:: LISTED ENTRIES
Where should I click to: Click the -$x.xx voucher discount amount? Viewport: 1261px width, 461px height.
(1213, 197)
::::
:: LISTED ENTRIES
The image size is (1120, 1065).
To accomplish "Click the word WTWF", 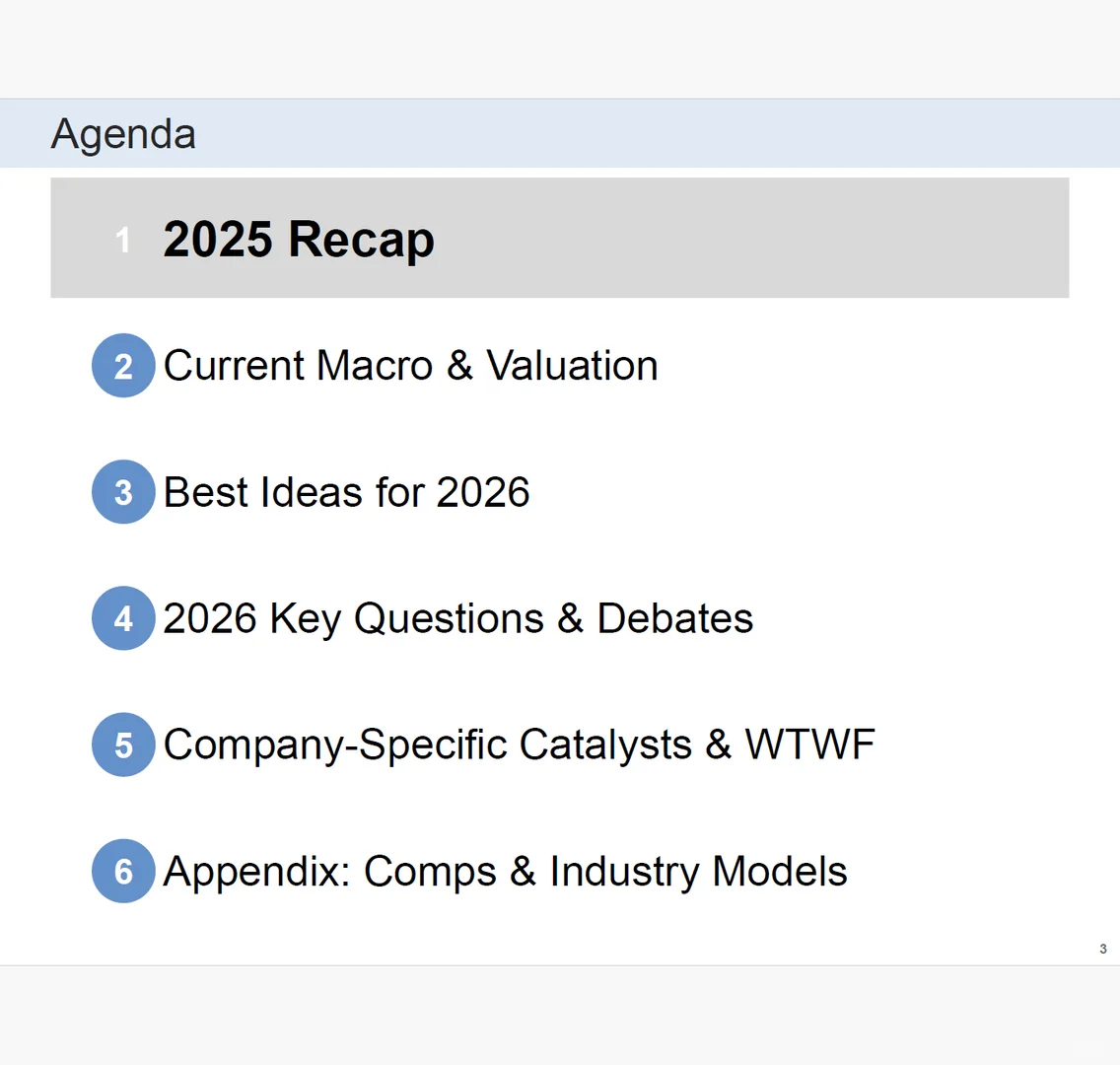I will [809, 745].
::::
:: LISTED ENTRIES
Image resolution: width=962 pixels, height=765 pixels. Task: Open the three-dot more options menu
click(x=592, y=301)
::::
◆ **YOUR GOAL**: Please render everything from the line containing "Where should I" down to the line containing "(1213, 197)", both included, as a JSON list of strings with one string per line, leaving out blank lines.

◆ **OUTPUT OF THE EXERCISE**:
[
  "Where should I click to: Click the -$x.xx voucher discount amount? Viewport: 1261px width, 461px height.",
  "(1213, 197)"
]